Records supplied Block Start

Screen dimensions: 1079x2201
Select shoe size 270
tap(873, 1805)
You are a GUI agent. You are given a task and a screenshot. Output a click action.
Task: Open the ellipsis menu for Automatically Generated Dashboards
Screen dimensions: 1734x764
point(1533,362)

Records supplied Block End

▶ [Work order] Write the material out again in full, leaving no line out.

▶ [Result below]
Screen dimensions: 1079x2201
Select shoe size 270
tap(873, 1805)
You are a GUI agent. You are given a task and a screenshot. Output a click action.
Task: Open the ellipsis menu for Automatically Generated Dashboards
Screen dimensions: 1734x764
point(1533,362)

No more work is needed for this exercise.